Billy Bat de Naoki Urosawa

Dessin, plagiat et chauve-souris!

Forcément, quand un manga est signé Naoki Urosawa, on s’y arrête au moins pour jeter un coup d’oeil. Le mangaka a déjà réalisé avec succès Monster, 20th Century boys et Pluto : des polars haletants tirant de plus en plus sur la science-fiction.

Le cinquantenaire récompensé entre autres par le festival d’Angoulême, et le prix du manga Shogakukan, n’a pas fini de nous surprendre avec son nouveau bébé, Billy Bat. Alors que l’on était accoutumé à des dessins réalistes d’êtres humains ultra-expressifs, on se retrouve ici en face de vignettes colorées dans le style des comics américains. Changement de registre d’autant plus perturbant que les protagonistes sont dorénavant des animaux, humanisés par le port de vêtements et une société semblable à la notre. On reste néanmoins dans le style policier cher à l’auteur puisque le héros est une chauve-souris détective. Mais l’intrigue semble plus simpliste que ce à quoi Naoki Urosawa nous avait habitués.

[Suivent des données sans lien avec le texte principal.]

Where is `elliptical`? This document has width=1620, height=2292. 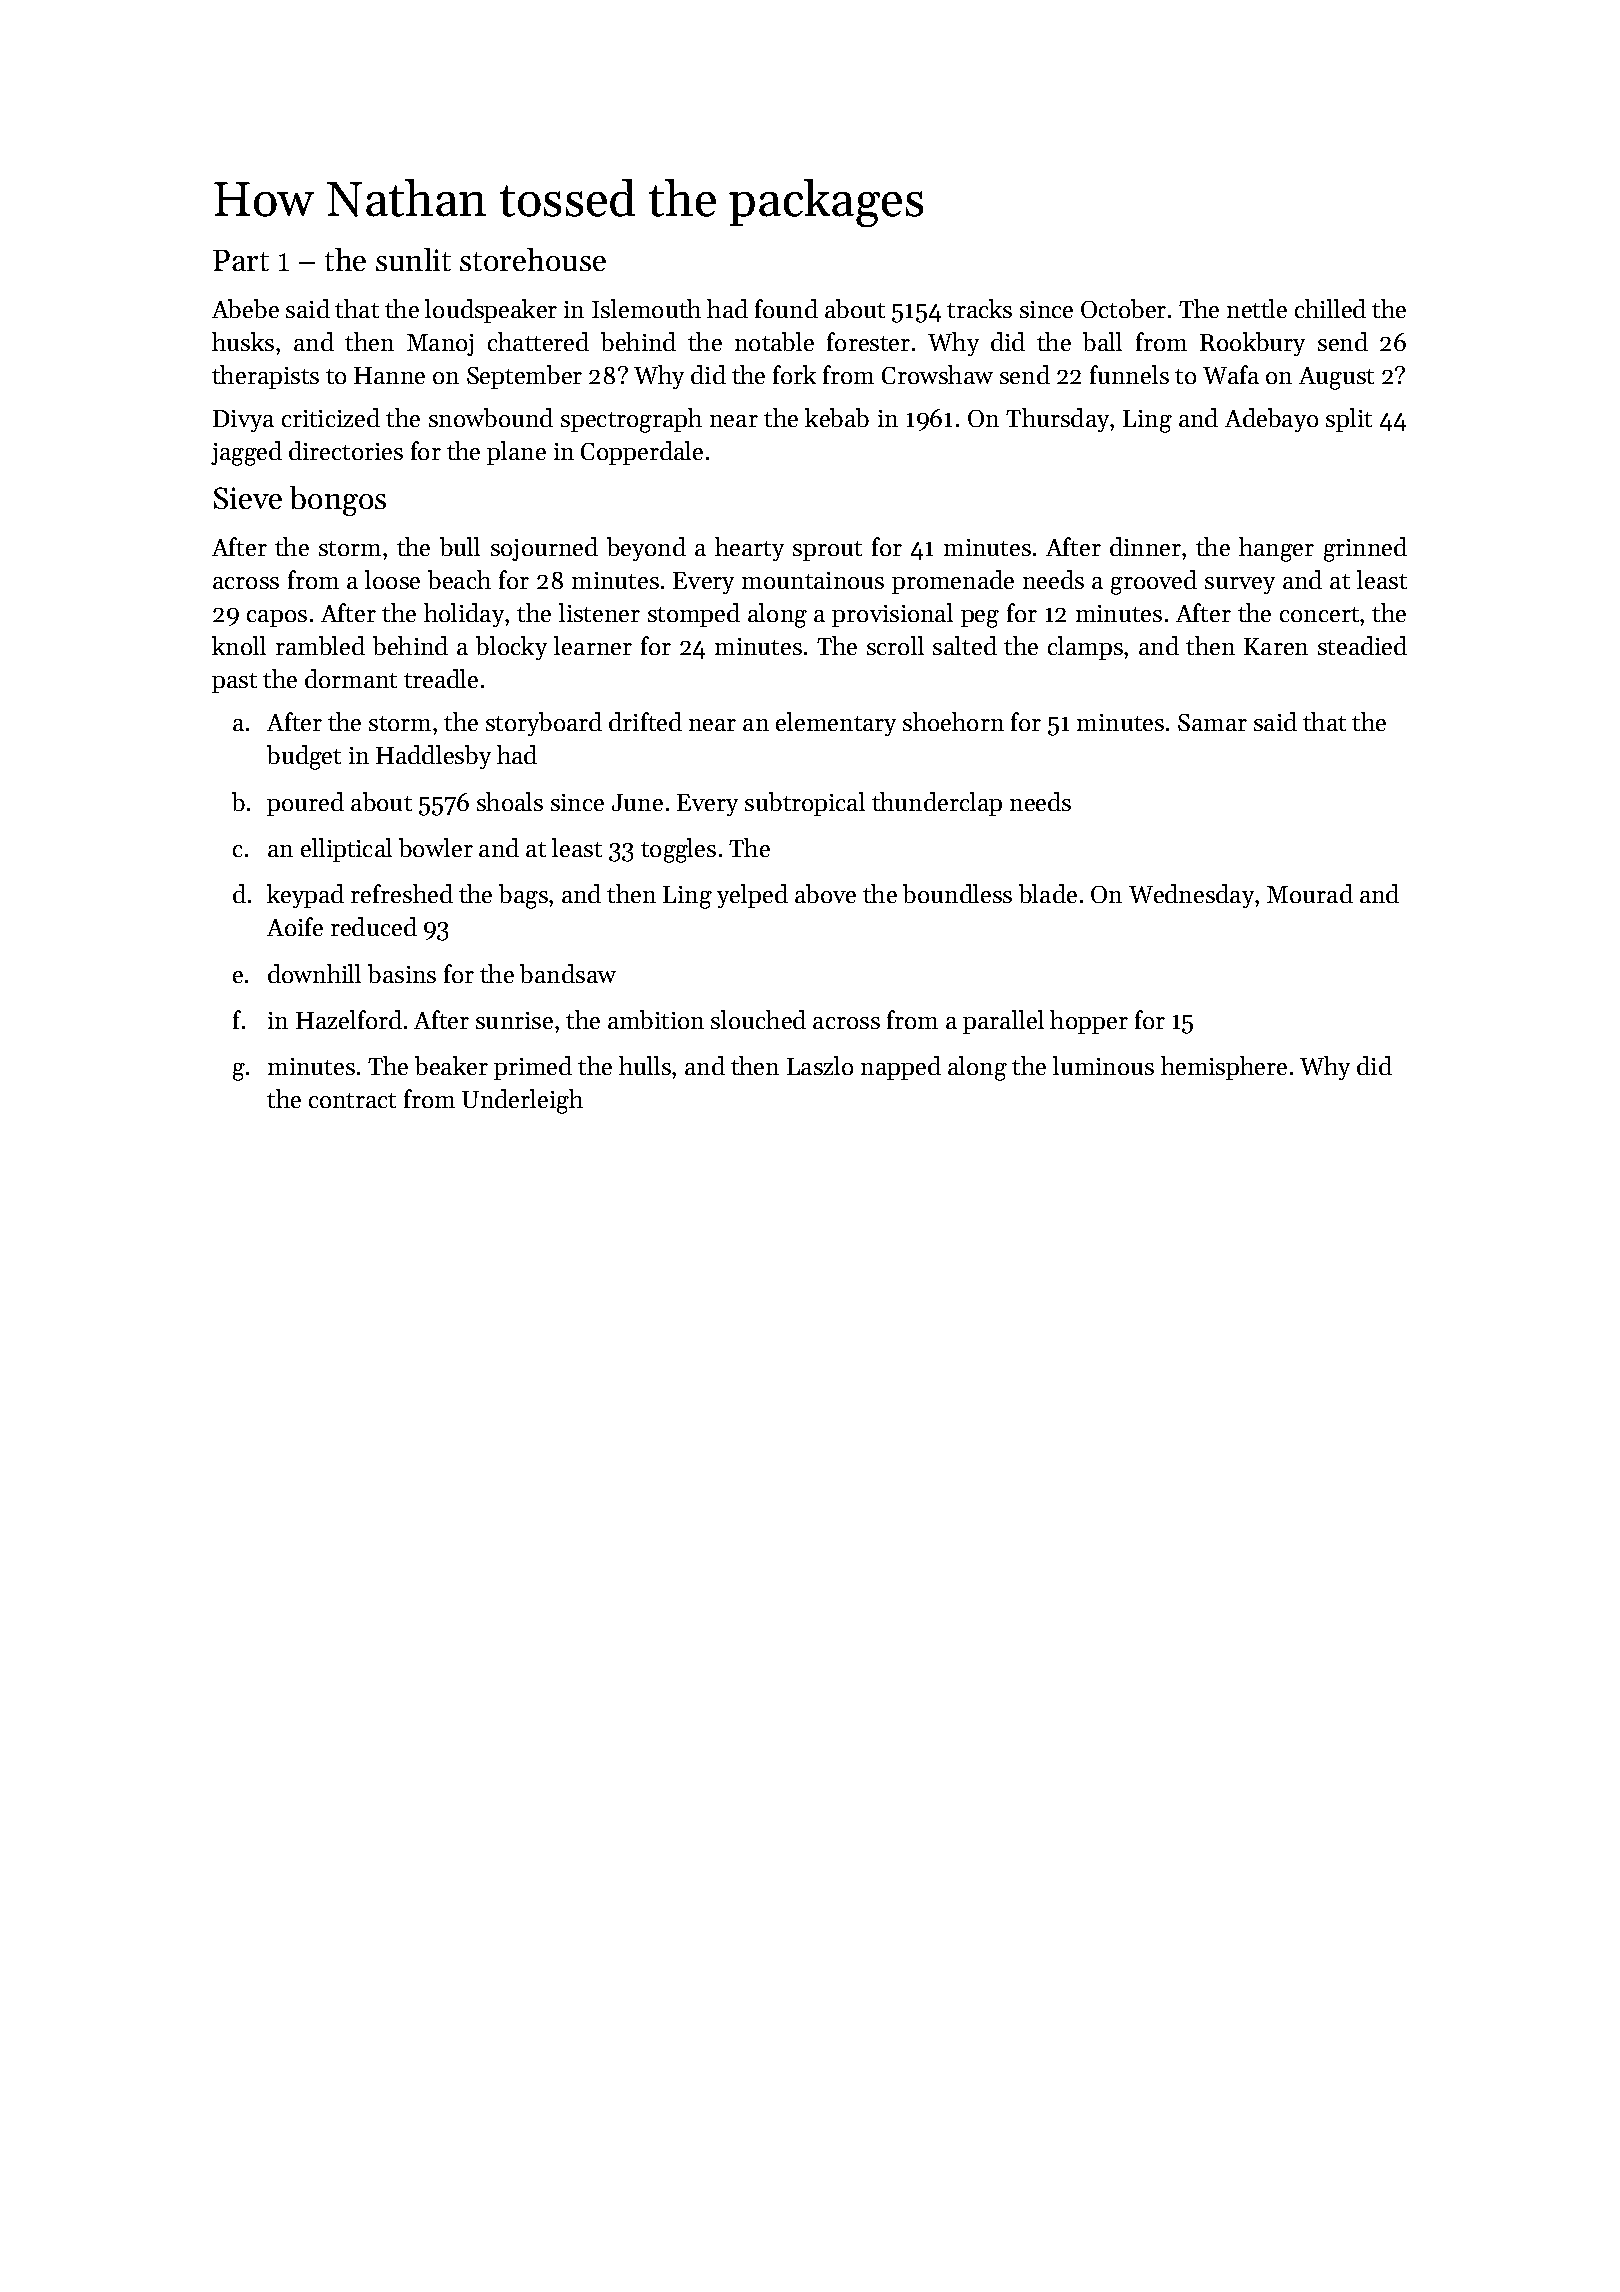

C’est ce que l’on croit en tout cas, car au bout d’un chapitre, les pages du comic cèdent la place à celles du manga. L’auteur nous entraîne alors dans une mise en abîme intelligente qui ne cessera pas de se complexifier.

Un volatile omniscient

On plonge dans la vie de Kevin Yamagata. Ce dessinateur de comic s’aperçoit soudain qu’il a plagié involontairement un autre artiste en lui empruntant le design de sa chauve-souris. De fil en aiguille on se rend compte que ce mystérieux dessin animalier est impliqué dans de nombreux évènements. Puis, on en vient à côtoyer des personnages de différentes époques : des ninjas et même Lee Harvey Oswald, l’assassin de J.F Kennedy.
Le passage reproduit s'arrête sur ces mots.